Complexation thermodynamics of UO 2 2+ ions with a series of alkyl-substituted nitrilotriacetamides (NTA) was investigated by absorption spectroscopy and microcalorimetry. The hexamethyl derivative of NTA (HMNTA) forms the weakest two successive complexes with UO 2 2+ ions with stability constants of log β 11 = 3.5 ± 0.1 and log β 12 = 6.1 ± 0.1. The formation constant values increased linearly with increasing alkyl chain length of the substituents from hexamethyl NTA to hexabutyl NTA (HBNTA) and to hexahexyl NTA (HHNTA). The complexation with each ligand was both enthalpy and entropy driven with exothermic enthalpy changes of Δ H 11 = -14.7 ± 1.0 kJ/mol, Δ H 12 = -10.2 ± 0.8 kJ/mol for HMNTA, Δ H 11 = -19.2 ± 1.2 kJ/mol, Δ H 12 = -16.4 ± 1.1 kJ/mol for HBNTA, and Δ H 11 = -21.3 ± 1.4 kJ/mol, Δ H 12 = -19.4 ± 2.3 kJ/mol for HHNTA. Similarly, the positive entropy changes with each ligand were Δ S 11 = 18.1 ± 2.7 J/mol/K, Δ S 12 = 82.9 ± 3.8 J/mol/K for HMNTA, Δ S 11 = 14.4 ± 1.2 J/mol/K, Δ S 12 = 87.2 ± 4.2 J/mol/K for HBNTA, and Δ S 11 = 16.1 ± 2.4 J/mol/K, Δ S 12 = 92.6 ± 3.1 J/mol/K for HHNTA. Structural features of the complex suggest the participation of two ligands coordinating in a bidentate mode via the carbonyl oxygens.
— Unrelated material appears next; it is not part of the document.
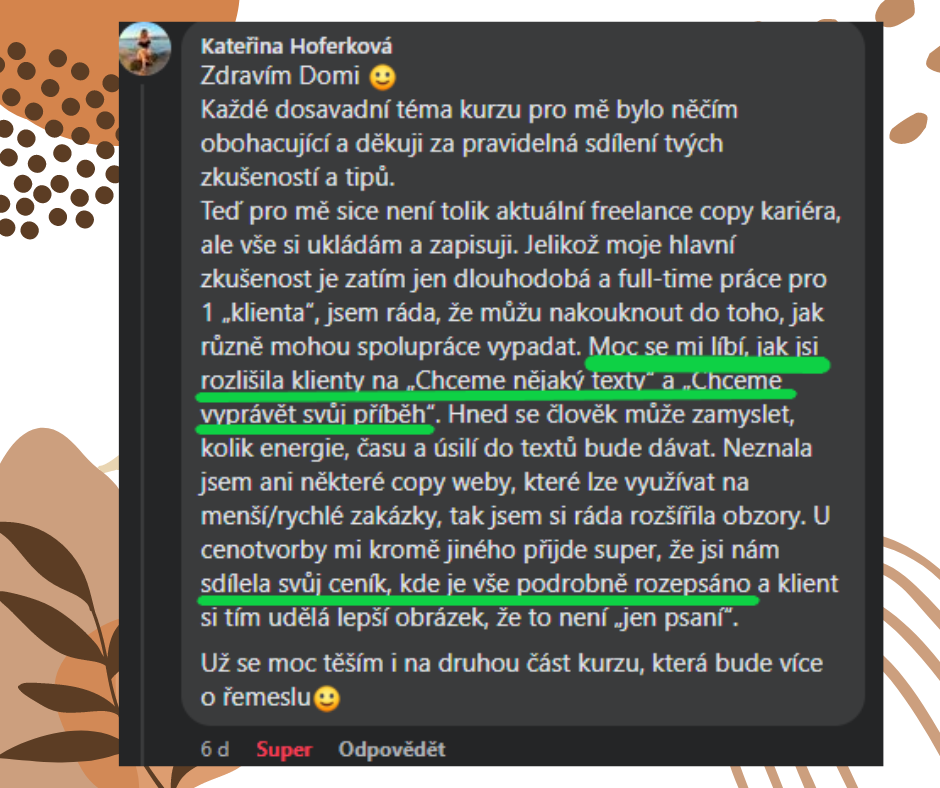The width and height of the screenshot is (940, 788).
Task: Open the 6 d comment timestamp
Action: point(215,749)
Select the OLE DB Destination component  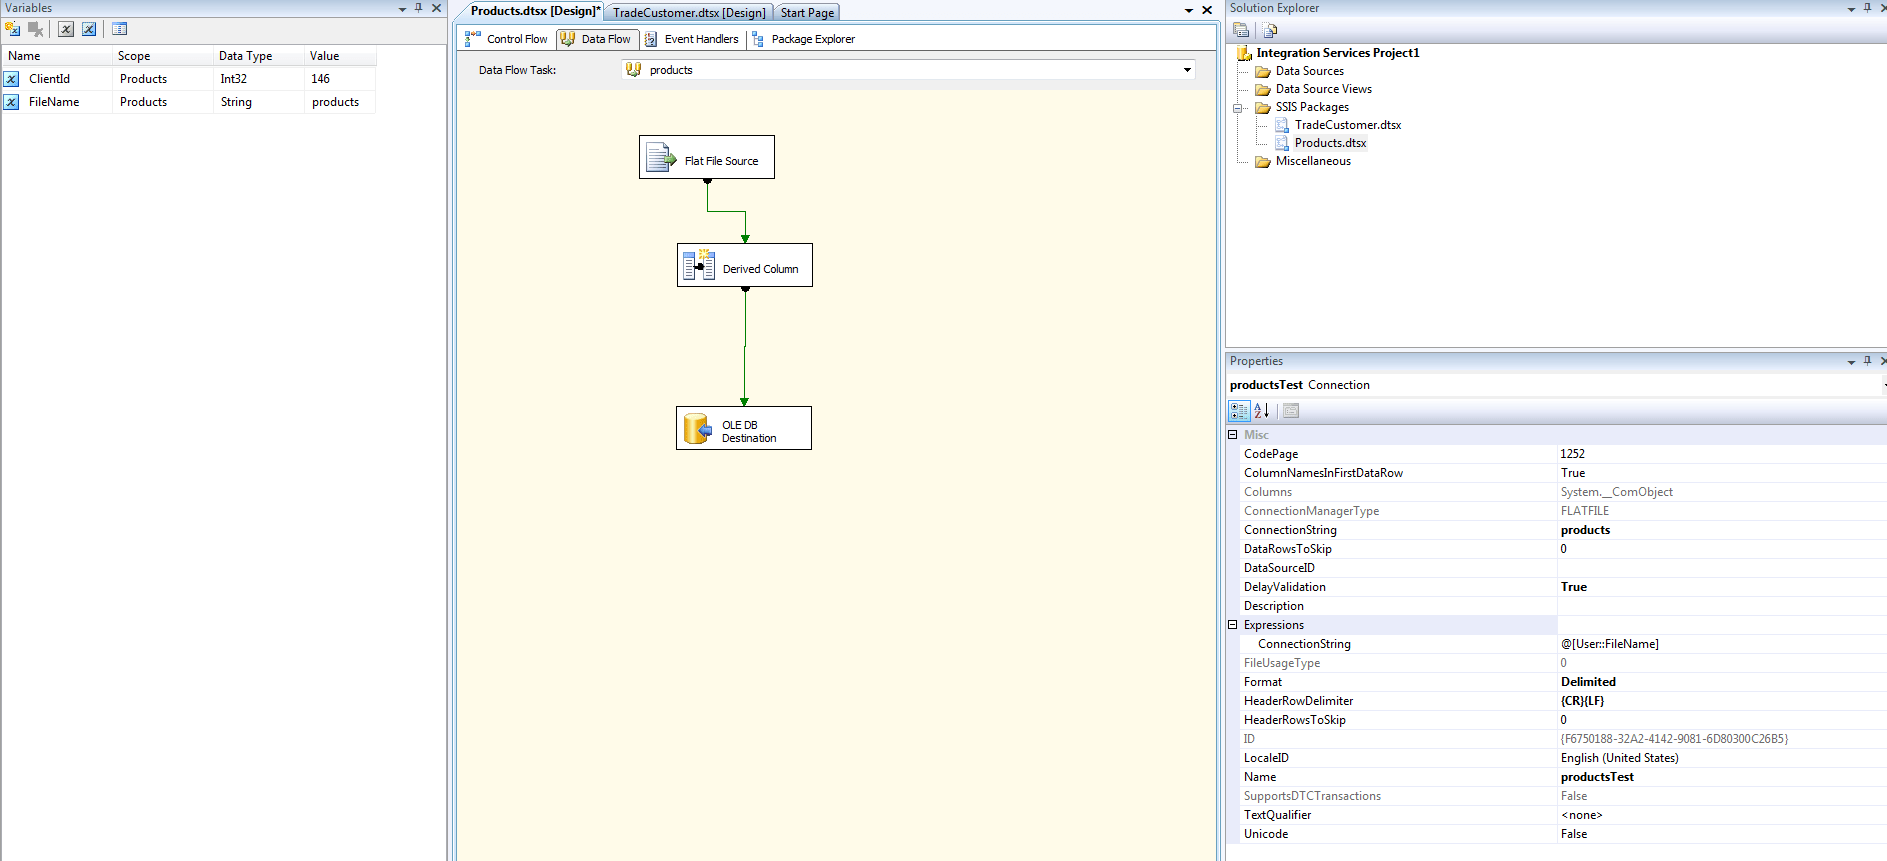(743, 429)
The [UO 2 L 2 ] 2+ complexes appear to be noncentrosymmetric with two ligands and one water molecule occupying the equatorial plane of the dioxo uranyl cation. The structure of the complex was confirmed by 1 H NMR titration, EXAFS measurements, and DFT calculations.